Until now the general expectation was that endothermy arose very close to the Permo-Triassic boundary, about 252 million years ago, or perhaps closer to the origin of mammals 200 million years ago. The new results suggest that endothermy appeared in mammalian ancestors some 233 million years ago. This new date is consistent with the recent findings that many of the traits usually associated with “mammalness,” such as whiskers and fur, also evolved earlier than previously expected. More importantly, the results support that the evolutionary transition to warmbloodedness was unexpectedly fast.

“Contrary to current scientific thinking, our paper surprisingly demonstrates that the acquisition of endothermy seems to have occurred very quickly in geological terms, in less than a million years,” says Dr. Ricardo Araújo, Junior Researcher at Instituto de Plasmas e Fusão Nuclear, Instituto Superior Técnico, University of Lisbon and Lead Author on the paper. “It was not a gradual, slow process over tens of millions of years as previously thought, but maybe was attained quickly when triggered by novel mammal-like metabolic pathways and origin of fur.”

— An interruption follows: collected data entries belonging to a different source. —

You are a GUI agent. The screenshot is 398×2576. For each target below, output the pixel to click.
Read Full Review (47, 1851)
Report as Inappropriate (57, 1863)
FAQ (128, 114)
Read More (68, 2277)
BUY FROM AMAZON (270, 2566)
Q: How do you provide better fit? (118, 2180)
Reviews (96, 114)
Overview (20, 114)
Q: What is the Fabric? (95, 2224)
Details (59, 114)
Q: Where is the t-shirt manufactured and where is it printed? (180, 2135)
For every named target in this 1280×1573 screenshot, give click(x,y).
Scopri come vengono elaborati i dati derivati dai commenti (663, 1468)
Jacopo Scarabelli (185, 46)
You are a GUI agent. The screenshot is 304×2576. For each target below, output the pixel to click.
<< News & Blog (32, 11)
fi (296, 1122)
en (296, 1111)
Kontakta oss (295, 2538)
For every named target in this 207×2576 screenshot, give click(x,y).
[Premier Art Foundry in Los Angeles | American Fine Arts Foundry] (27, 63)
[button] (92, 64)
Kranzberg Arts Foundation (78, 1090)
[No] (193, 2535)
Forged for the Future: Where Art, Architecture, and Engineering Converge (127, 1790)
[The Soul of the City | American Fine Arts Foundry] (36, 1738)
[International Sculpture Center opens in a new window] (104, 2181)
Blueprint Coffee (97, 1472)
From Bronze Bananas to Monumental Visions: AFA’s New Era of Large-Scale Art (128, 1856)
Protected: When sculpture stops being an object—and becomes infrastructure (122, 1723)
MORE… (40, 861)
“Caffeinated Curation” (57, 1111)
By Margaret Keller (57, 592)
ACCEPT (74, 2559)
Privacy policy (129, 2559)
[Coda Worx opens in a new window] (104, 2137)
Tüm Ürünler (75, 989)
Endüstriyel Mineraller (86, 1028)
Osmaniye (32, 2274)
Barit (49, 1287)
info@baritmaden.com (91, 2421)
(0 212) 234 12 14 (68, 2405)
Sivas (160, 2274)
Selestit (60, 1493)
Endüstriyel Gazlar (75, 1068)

“The origin of mammalian endothermy is one of the great unsolved mysteries of paleontology,” says Dr. Kenneth D. Angielczyk, MacArthur Curator of Paleomammalogy at Field Museum of Natural History, USA and Senior Author on the paper.

“Many different approaches have been used to try to predict when it first evolved, but they have often given vague or conflicting results. We think our method shows real promise because it has been validated using a very large number of modern species, and it suggests that endothermy evolved at a time when many other features of the mammalian body plan were also falling into place.”

Reference: “Inner ear biomechanics reveals a Late Triassic origin for mammalian endothermy” by Ricardo Araújo, Romain David, Julien Benoit, Jacqueline K. Lungmus, Alexander Stoessel, Paul M. Barrett, Jessica A. Maisano, Eric Ekdale, Maëva Orliac, Zhe-Xi Luo, Agustín G. Martinelli, Eva A. Hoffman, Christian A. Sidor, Rui M. S. Martins, Fred Spoor and Kenneth D. Angielczyk, 20 July 2022, Nature.